Dublin faces several challenges with the legacy VMS. First, the signs use electromechanical parts that are extremely difficult to obtain for replacement. The old signs also are limited to text displays and cannot display graphics. This makes multilingual messaging a necessity, which further complicates administration.
In addition, the old VMS system uses a proprietary serial communication protocol, which has limitations in terms of bandwidth, and requires the use of leased communication lines and dialup modem technology, which is costly to maintain and repair.
Leveraging New Technology
Advancements
Dublin’s new parking guidance system will consist of three main components: car park out-stations, variable message signs and parking guidance management system (PGMS) software.
All existing car parks in the Dublin system maintain an inductive loop, raisable boom or similar technology for detecting the entrance and egress of vehicles. The new system will continue to use these devices. New out-stations will be installed on-site at each car park to collect and process the information relating to inbound and outbound traffic and occupied spaces.
All variable message signs in the system will be replaced with the latest sign technology. Dublin’s new VMS system will be a LED (light emitting diode) display, which is highly efficient and designed to operate in a low power mode. The LED display also will adjust automatically to ambient light conditions to further reduce power requirements.

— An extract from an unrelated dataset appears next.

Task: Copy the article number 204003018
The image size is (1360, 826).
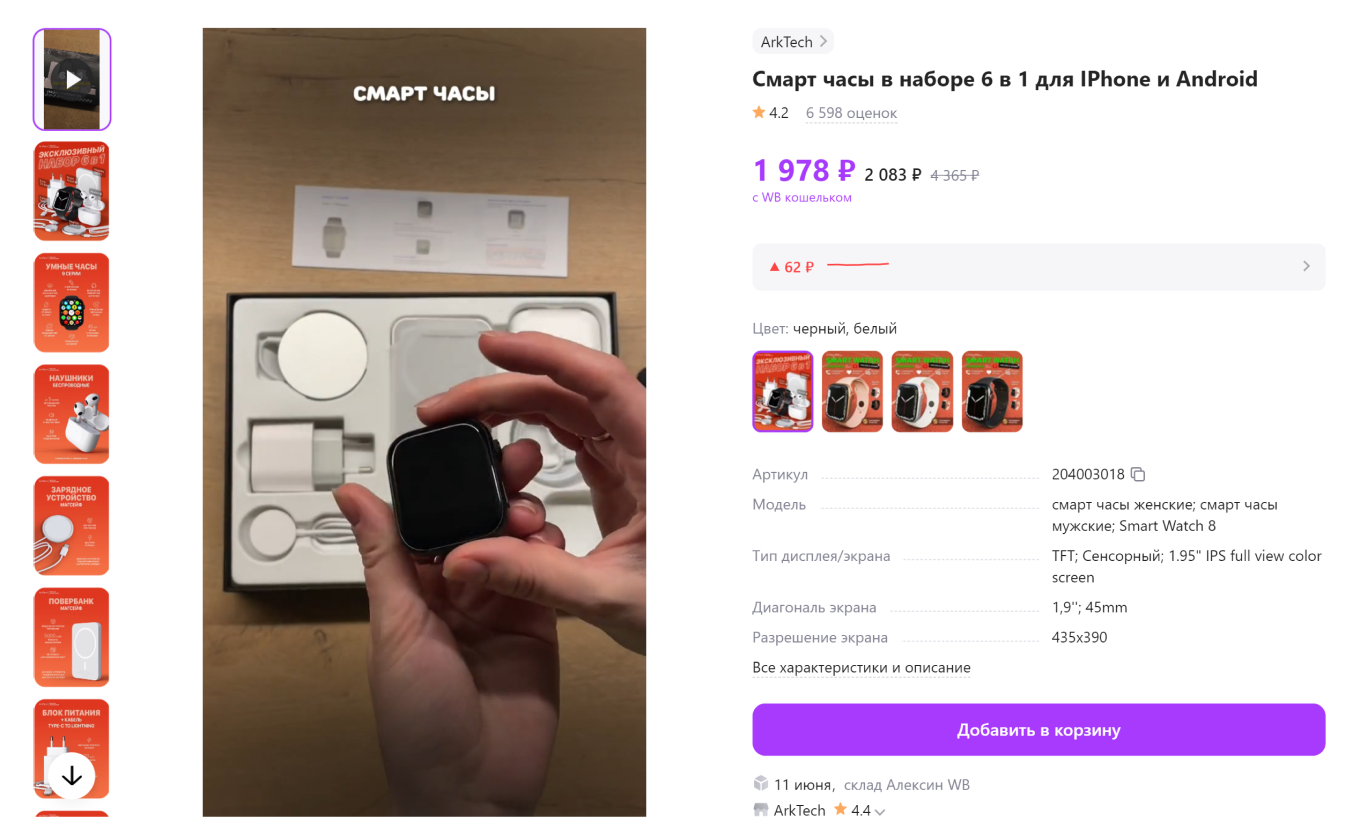Action: 1138,474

The benefits of LED are a significant advancement over signage options from the mid-1990s, when Dublin’s first VMS system was put into operation for parking guidance.
Dublin’s new parking guidance system will feature 24 full-matrix variable message signs, which will be strategically placed throughout the city. Many of the previous VMS locations will continue to be used, with replacement signs, and several new locations also will be selected.
Dublin is taking advantage of full-matrix technology to ensure maximum visibility for the motorists, with a larger viewing area compared with previous signs, and optimum pixel quality and height of characters. The signs also offer internal shader-plate assemblies for viewing in full sunlight. The LED signs meet the optical standard EN12966-1 NTCIP Communication Protocol.
In addition, full-matrix technology offers Dublin pictogram and flexible text size options, which were not available before. The full graphic capability will allow Dublin to avoid displaying multilingual content.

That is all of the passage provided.